Task requirements. Return every line from the one with "August 2014 (353, 2042)" through the one with "July 2009 (349, 2364)", inclusive, exactly as it appears below.

-------- Records for the exercise

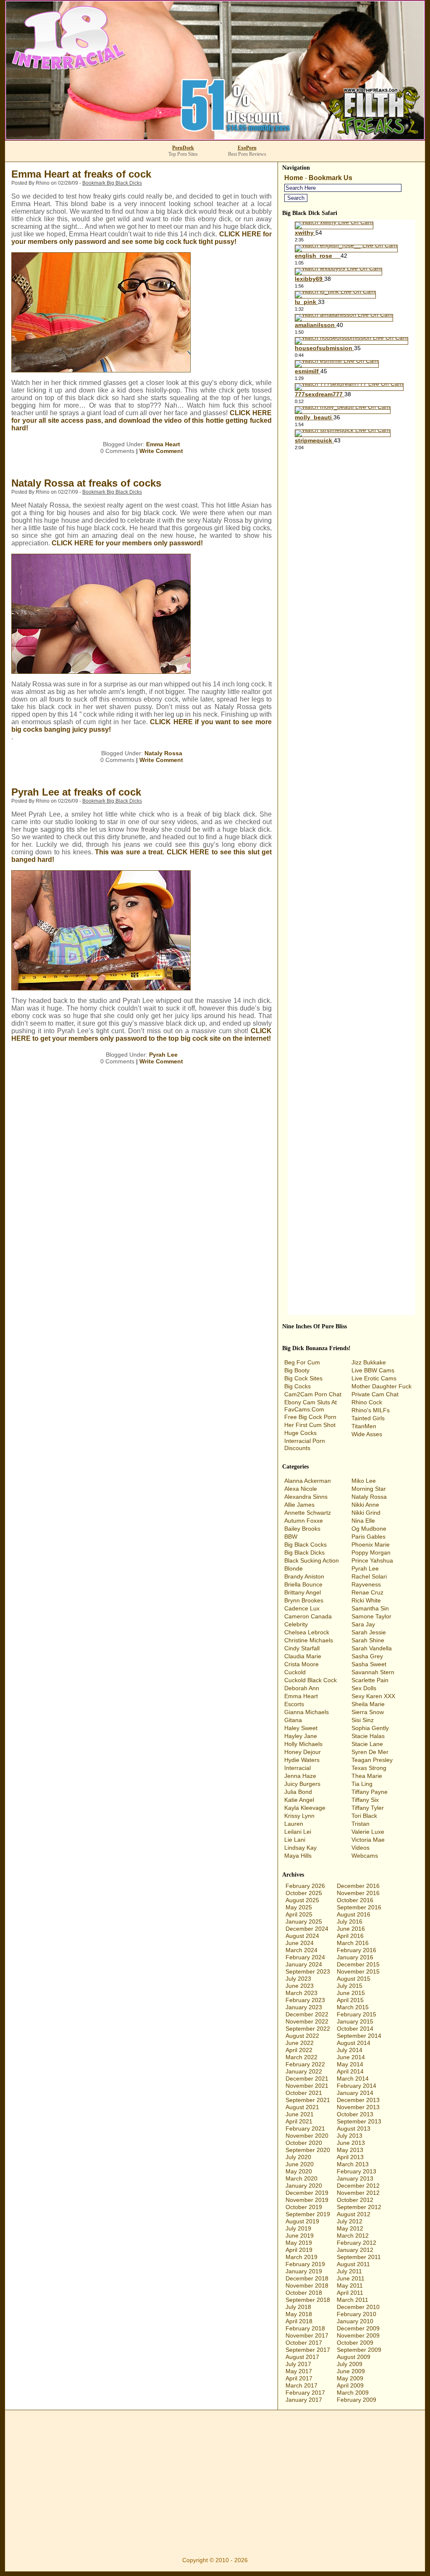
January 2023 (304, 2007)
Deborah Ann (301, 1688)
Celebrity (296, 1624)
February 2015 (356, 2014)
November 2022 (307, 2021)
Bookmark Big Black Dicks (112, 183)
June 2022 (300, 2042)
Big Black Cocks (305, 1544)
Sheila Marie (368, 1704)
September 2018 (308, 2299)
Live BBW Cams (372, 1370)
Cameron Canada (308, 1616)
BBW (290, 1536)
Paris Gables (368, 1536)
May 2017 (299, 2371)
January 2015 (355, 2021)
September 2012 (359, 2207)
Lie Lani (294, 1839)
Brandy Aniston (304, 1576)
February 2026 (305, 1885)
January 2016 (355, 1957)
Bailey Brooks (302, 1528)
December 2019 (307, 2192)
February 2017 (305, 2392)
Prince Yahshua (372, 1560)
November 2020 (307, 2135)
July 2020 (298, 2157)
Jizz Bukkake (368, 1362)
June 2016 (351, 1928)
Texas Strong (368, 1767)
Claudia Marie (302, 1656)
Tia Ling (361, 1783)
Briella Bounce (303, 1584)
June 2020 (300, 2164)
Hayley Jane (300, 1736)
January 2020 (304, 2185)
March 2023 (301, 1993)
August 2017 (302, 2356)
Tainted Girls (368, 1418)
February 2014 (356, 2085)
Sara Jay (363, 1624)
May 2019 (299, 2242)
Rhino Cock (366, 1402)
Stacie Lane (367, 1744)
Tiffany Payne (369, 1791)
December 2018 (307, 2278)
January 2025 (304, 1921)
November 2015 (358, 1971)
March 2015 (353, 2007)
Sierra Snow (367, 1712)
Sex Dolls (363, 1688)
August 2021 (302, 2107)
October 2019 (304, 2207)
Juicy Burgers (302, 1783)
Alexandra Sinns (306, 1496)
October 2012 (355, 2199)
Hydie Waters (302, 1760)
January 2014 (355, 2092)
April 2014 (350, 2071)
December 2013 (358, 2100)
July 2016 (349, 1921)
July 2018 (298, 2307)
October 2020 (304, 2142)
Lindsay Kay (300, 1847)
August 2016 (353, 1914)
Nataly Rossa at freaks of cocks (86, 483)
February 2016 (356, 1950)
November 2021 (307, 2085)
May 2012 (350, 2228)
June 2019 (300, 2235)
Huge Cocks (300, 1432)
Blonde (293, 1568)
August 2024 (302, 1935)
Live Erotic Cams (373, 1378)
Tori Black (364, 1815)
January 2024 (304, 1964)
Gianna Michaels (306, 1712)
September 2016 (359, 1907)
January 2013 (355, 2178)
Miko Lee (363, 1480)
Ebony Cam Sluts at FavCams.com (310, 1406)
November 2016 (358, 1893)
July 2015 (349, 1985)
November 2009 (358, 2335)
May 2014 (350, 2064)
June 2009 (351, 2371)
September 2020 (308, 2150)
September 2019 (308, 2214)
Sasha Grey (367, 1656)
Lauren (293, 1823)
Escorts (294, 1704)
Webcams (364, 1855)
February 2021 (305, 2128)
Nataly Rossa (163, 753)
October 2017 (304, 2342)
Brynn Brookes (303, 1600)
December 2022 (307, 2014)
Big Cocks (297, 1386)
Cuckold (295, 1672)
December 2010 (358, 2307)
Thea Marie (366, 1775)
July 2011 (349, 2271)
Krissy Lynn (299, 1815)
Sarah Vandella (371, 1648)
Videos (360, 1847)
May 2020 (299, 2171)
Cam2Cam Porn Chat (312, 1394)
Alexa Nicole (300, 1488)
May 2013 (350, 2150)
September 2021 (308, 2100)
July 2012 (349, 2221)
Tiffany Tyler (367, 1807)
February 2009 (356, 2399)
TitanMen (363, 1426)
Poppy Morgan (371, 1552)
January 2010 (355, 2321)
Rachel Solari (369, 1576)
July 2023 (298, 1978)
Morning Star (368, 1488)
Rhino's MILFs (370, 1410)
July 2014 (349, 2050)
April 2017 (299, 2378)
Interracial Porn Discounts (304, 1444)
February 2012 (356, 2242)
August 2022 (302, 2035)
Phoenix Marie (370, 1544)
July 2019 (298, 2228)
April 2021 (299, 2121)
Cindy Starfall (302, 1648)
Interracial (297, 1767)
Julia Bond (298, 1791)
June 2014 (351, 2057)
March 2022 (301, 2057)
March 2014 (353, 2078)
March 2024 (301, 1950)
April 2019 (299, 2249)
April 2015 (350, 2000)
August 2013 (353, 2128)
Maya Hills (298, 1855)
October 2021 (304, 2092)
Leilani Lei (297, 1831)
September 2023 (308, 1971)
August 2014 (353, 2042)
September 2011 (359, 2257)
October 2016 (355, 1900)
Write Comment (161, 451)
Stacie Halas (368, 1736)
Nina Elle (363, 1520)
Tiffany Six (365, 1799)
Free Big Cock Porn (310, 1417)
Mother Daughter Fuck (381, 1386)
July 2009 (349, 2364)
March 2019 (301, 2257)
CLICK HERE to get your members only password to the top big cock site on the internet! (141, 1034)
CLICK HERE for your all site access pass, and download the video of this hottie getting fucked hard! (141, 420)
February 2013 (356, 2171)
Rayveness (366, 1584)
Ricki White (366, 1600)
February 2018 (305, 2328)
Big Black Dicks (304, 1552)
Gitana (293, 1720)
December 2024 (307, 1928)
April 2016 (350, 1935)
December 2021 (307, 2078)
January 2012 (355, 2249)
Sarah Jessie (368, 1632)
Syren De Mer (369, 1752)
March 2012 (353, 2235)
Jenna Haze (300, 1775)
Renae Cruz (367, 1592)
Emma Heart (163, 444)
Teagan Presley (372, 1760)
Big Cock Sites (303, 1378)
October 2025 (304, 1893)
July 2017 (298, 2364)
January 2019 (304, 2271)
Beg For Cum (302, 1362)
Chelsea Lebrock (306, 1632)
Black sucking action (311, 1560)
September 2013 (359, 2121)
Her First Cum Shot (310, 1425)
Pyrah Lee (163, 1054)
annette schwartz (307, 1512)
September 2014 (359, 2035)
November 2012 (358, 2192)
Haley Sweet (300, 1728)
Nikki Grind (365, 1512)
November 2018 (307, 2285)
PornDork (183, 148)
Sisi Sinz (362, 1720)
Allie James (299, 1504)
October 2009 (355, 2342)
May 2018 (299, 2314)
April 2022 (299, 2050)
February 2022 (305, 2064)
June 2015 (351, 1993)
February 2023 (305, 2000)
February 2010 (356, 2314)
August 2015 (353, 1978)
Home (293, 177)
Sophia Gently (370, 1728)
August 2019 (302, 2221)
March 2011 (352, 2299)
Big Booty (296, 1370)
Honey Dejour (302, 1752)
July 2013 (349, 2135)
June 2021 (300, 2114)
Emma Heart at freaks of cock (81, 174)
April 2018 (299, 2321)
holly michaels (303, 1744)
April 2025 (299, 1914)
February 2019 (305, 2264)
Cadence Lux (302, 1608)
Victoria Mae (368, 1839)
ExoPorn (247, 148)
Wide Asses (366, 1434)
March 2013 (353, 2164)
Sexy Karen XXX (373, 1696)
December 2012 (358, 2185)
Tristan (360, 1823)
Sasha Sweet (368, 1664)
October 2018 (304, 2292)
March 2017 (301, 2385)
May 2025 (299, 1907)
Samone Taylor (371, 1616)
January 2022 (304, 2071)
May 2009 (350, 2378)
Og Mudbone (368, 1528)
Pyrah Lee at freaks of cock (76, 792)
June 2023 (300, 1985)
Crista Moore (301, 1664)
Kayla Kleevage (304, 1807)
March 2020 (301, 2178)
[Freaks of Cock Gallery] (101, 370)
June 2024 (300, 1943)
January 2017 (304, 2399)
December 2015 (358, 1964)
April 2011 (350, 2292)
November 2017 (307, 2335)
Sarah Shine (367, 1640)
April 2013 (350, 2157)
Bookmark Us (330, 177)
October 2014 (355, 2028)
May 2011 (350, 2285)
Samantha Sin (370, 1608)
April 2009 (350, 2385)
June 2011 (350, 2278)
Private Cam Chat (375, 1394)
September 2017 (308, 2349)
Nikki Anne (365, 1504)
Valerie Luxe (367, 1831)
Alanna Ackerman (307, 1480)
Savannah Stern (372, 1672)
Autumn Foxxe (303, 1520)
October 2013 (355, 2114)
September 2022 (308, 2028)
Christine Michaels (308, 1640)
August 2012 (353, 2214)
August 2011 (353, 2264)
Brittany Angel (302, 1592)
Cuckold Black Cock (310, 1680)
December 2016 (358, 1885)
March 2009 (353, 2392)
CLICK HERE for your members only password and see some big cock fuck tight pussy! (141, 237)
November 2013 (358, 2107)
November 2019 (307, 2199)
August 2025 (302, 1900)
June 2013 (351, 2142)
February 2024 (305, 1957)
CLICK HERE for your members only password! (127, 543)
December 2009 (358, 2328)
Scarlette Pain (369, 1680)
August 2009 (353, 2356)
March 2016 (353, 1943)
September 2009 (359, 2349)
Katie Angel (299, 1799)
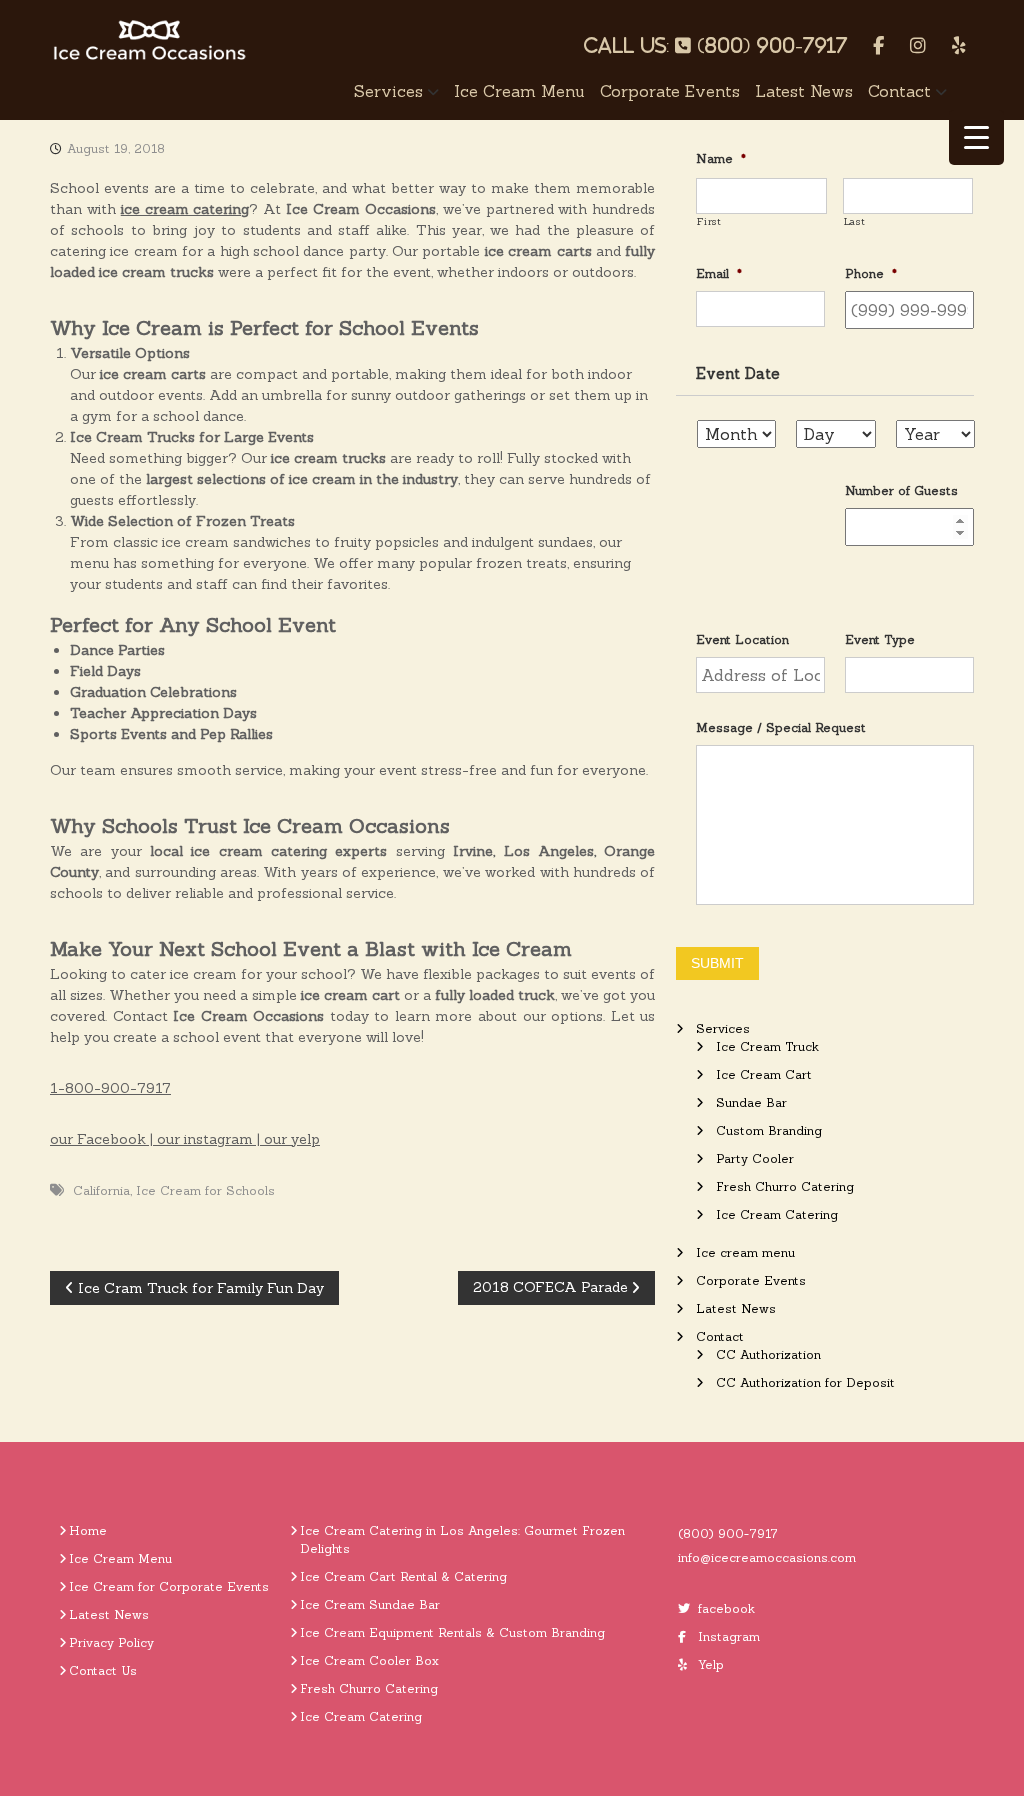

----------------

Exercise result.
August 2014 (353, 2042)
September 2011 (359, 2257)
October 2016 (355, 1900)
Write Comment (161, 451)
Stacie Halas (368, 1736)
Nina Elle (363, 1520)
Tiffany Six (365, 1799)
Free Big Cock Porn (310, 1417)
Mother Daughter Fuck (381, 1386)
July 2009 (349, 2364)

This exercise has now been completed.